-- INPUT MATERIAL follows --

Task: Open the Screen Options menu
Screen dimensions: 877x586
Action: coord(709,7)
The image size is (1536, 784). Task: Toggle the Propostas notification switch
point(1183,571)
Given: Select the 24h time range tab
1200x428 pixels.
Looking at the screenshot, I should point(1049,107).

-- INPUT MATERIAL concluded --
-- INPUT MATERIAL follows --

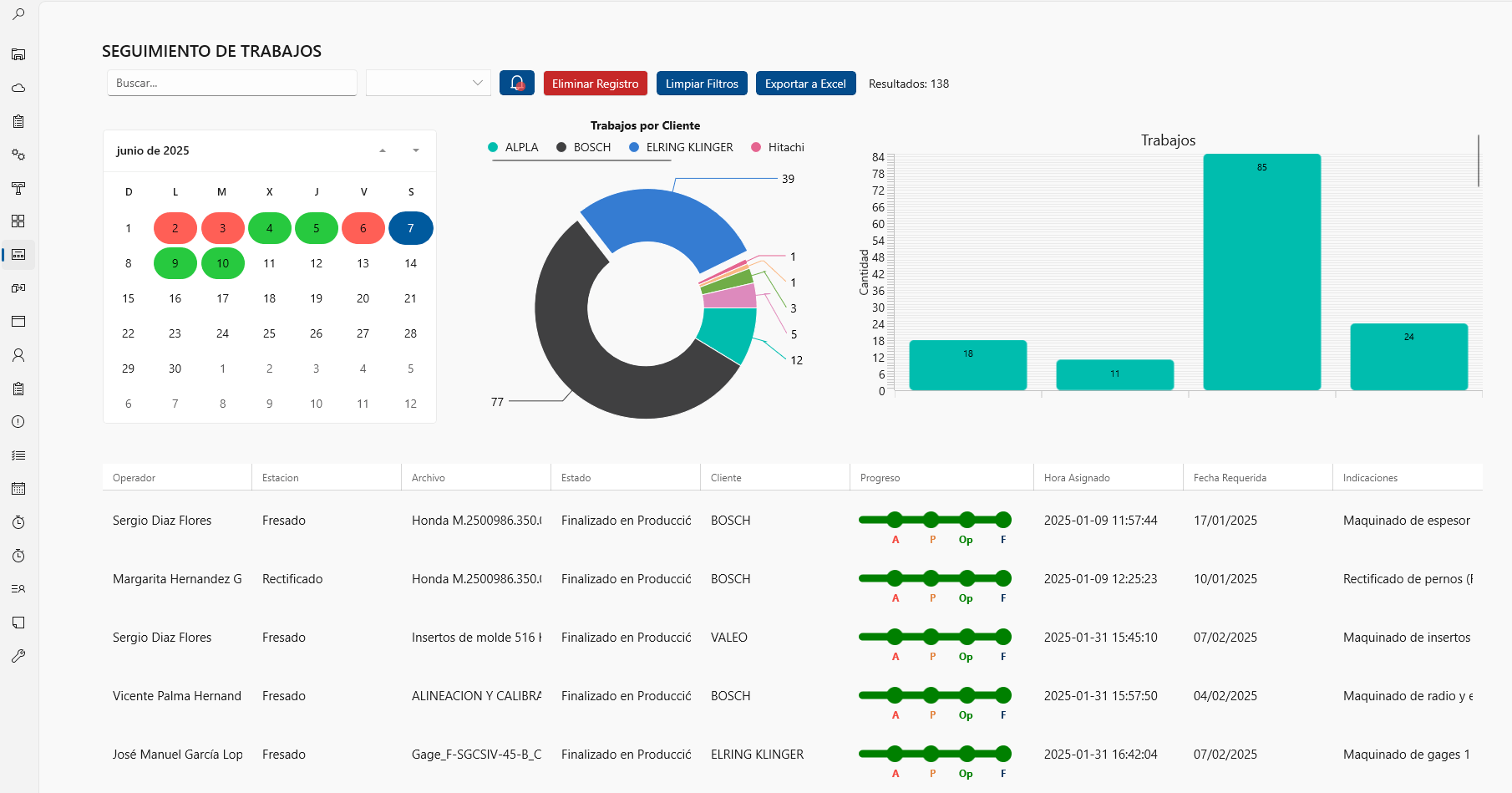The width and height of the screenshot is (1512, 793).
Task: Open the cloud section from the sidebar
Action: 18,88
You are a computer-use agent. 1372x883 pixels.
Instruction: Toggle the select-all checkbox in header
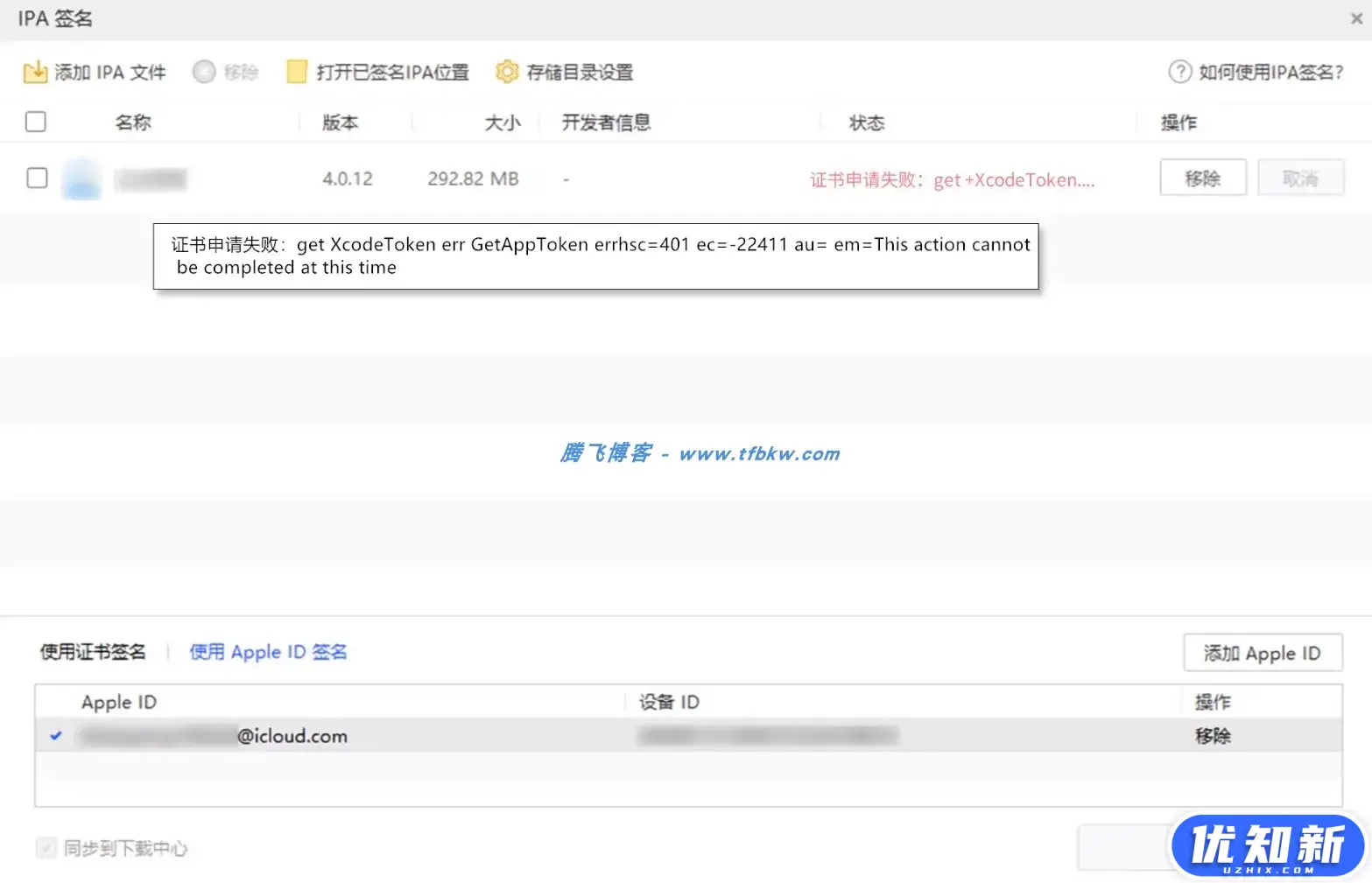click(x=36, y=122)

-- INPUT MATERIAL concluded --
-- INPUT MATERIAL follows --

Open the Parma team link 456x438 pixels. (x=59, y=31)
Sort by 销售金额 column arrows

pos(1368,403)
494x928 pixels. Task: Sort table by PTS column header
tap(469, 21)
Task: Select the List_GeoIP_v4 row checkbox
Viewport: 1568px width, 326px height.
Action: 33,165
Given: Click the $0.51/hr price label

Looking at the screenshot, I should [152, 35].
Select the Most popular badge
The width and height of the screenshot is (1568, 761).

-- INPUT MATERIAL concluded --

#### REQUIRED ACTION:
What is needed is a verbatim copy of every line in the records above from the one containing "Task: Select the List_GeoIP_v4 row checkbox" down to the one containing "The width and height of the screenshot is (1568, 761).", both included, and nothing more.

#### EXERCISE SOLUTION:
Task: Select the List_GeoIP_v4 row checkbox
Viewport: 1568px width, 326px height.
Action: 33,165
Given: Click the $0.51/hr price label

Looking at the screenshot, I should [152, 35].
Select the Most popular badge
The width and height of the screenshot is (1568, 761).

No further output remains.